The wind shifted and the smell of rot, sulfur, and madness washed over Ava and the rest of the guardians. Unlike the soldiers of Seere they’d faced earlier, Beelzebub’s minions were twisted forms of humanity that had been driven over the edge long ago. They didn’t care about anything except the most animal of needs, and they were driven by half-crazed generals that knew defeat meant eons being pulled apart and reassembled by their Lord. That meant they were ruthless and without mercy.
Ava knew this was going to turn into a bloodbath as the bridge began to rumble beneath her feet as thousands of stampeding hooves, talons, paws, and feet charged towards her position. As much as she knew she shouldn’t be right here on the front lines she couldn’t help herself. She wanted to strike the first blow against the invading Infernals.

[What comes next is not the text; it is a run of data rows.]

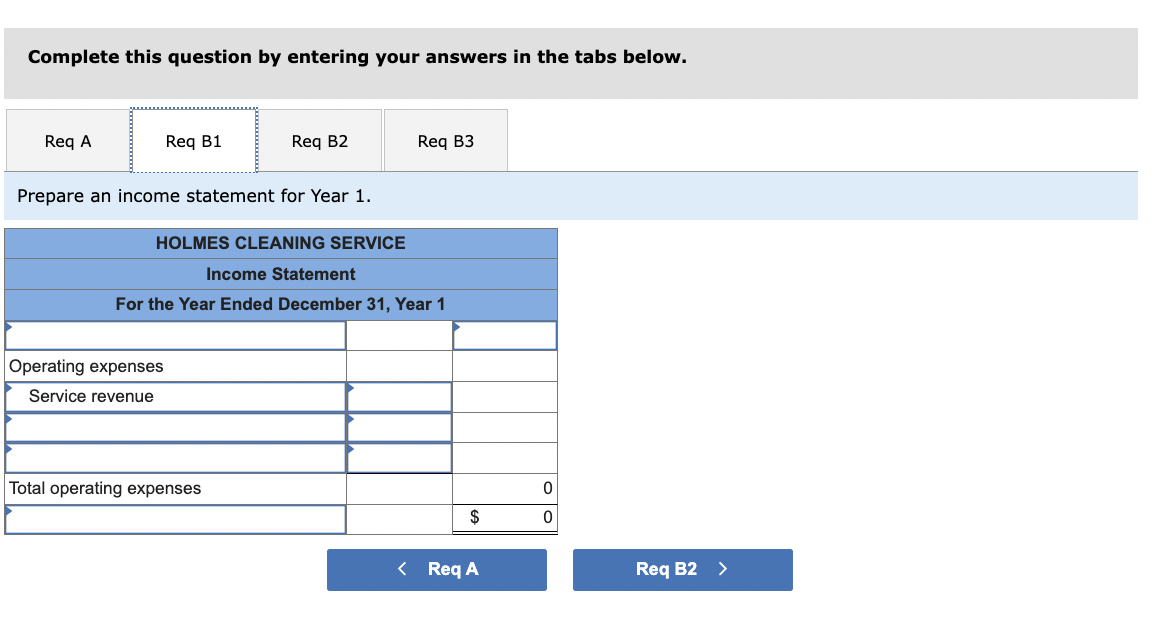Open the first account label dropdown below the header
This screenshot has width=1158, height=634.
pyautogui.click(x=175, y=334)
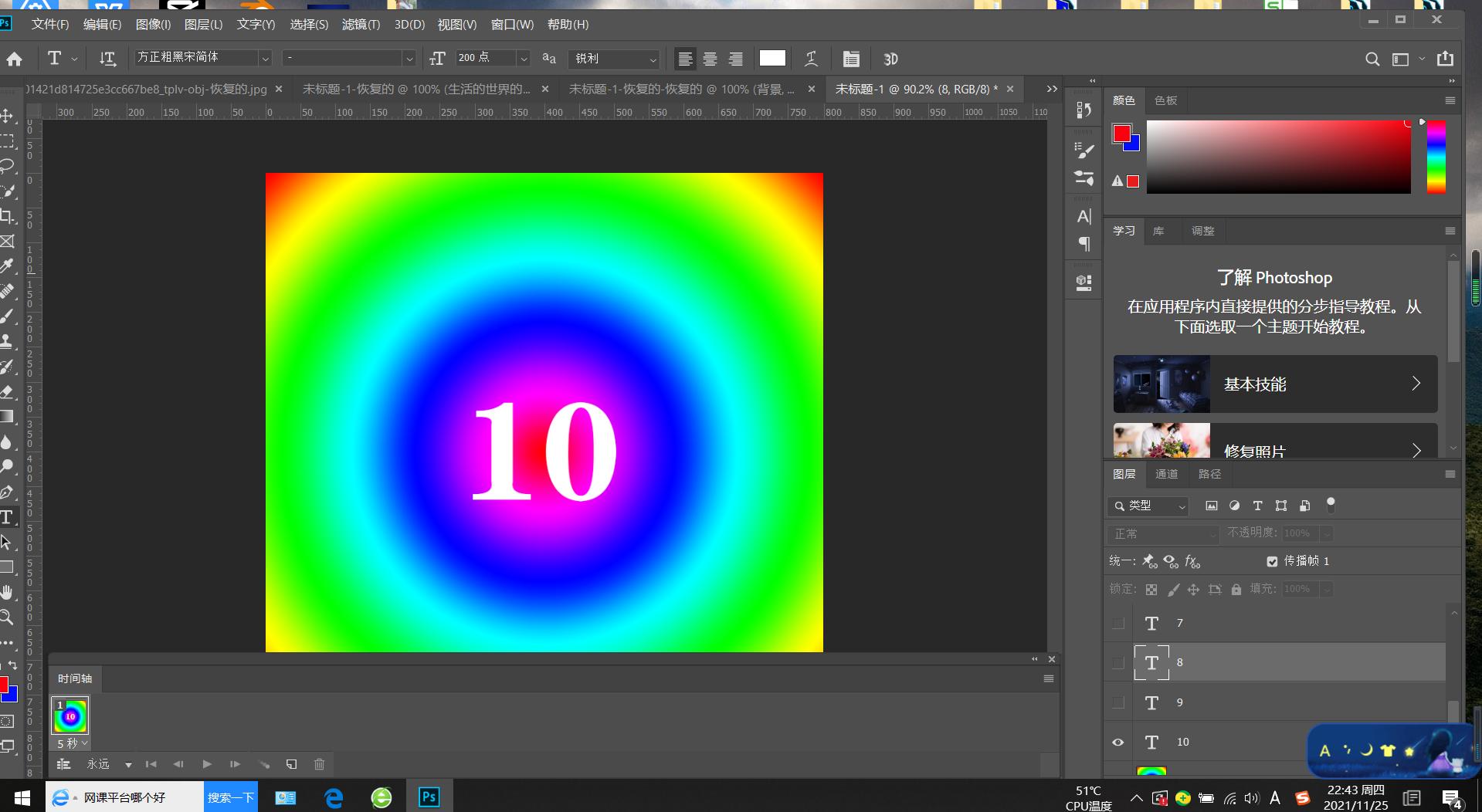Toggle the character and paragraph panels
The width and height of the screenshot is (1482, 812).
[x=850, y=59]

Heavy footsteps drew her attention back to the wall of cars just before it exploded outward. Something powerful had hit them from the other side and just kept on going until it hit the barrier she’d established. The barrier didn’t stop anything dead in its tracks, but it wasn’t designed to do that. A full barrier took a lot of energy and tended to wear out quickly as it was pounded away on. If something powerful enough came along they could simply shatter it and leave something or someone completely defenseless. Ava didn’t want that, so she pulled on her knowledge, experience, and greater power to do one better.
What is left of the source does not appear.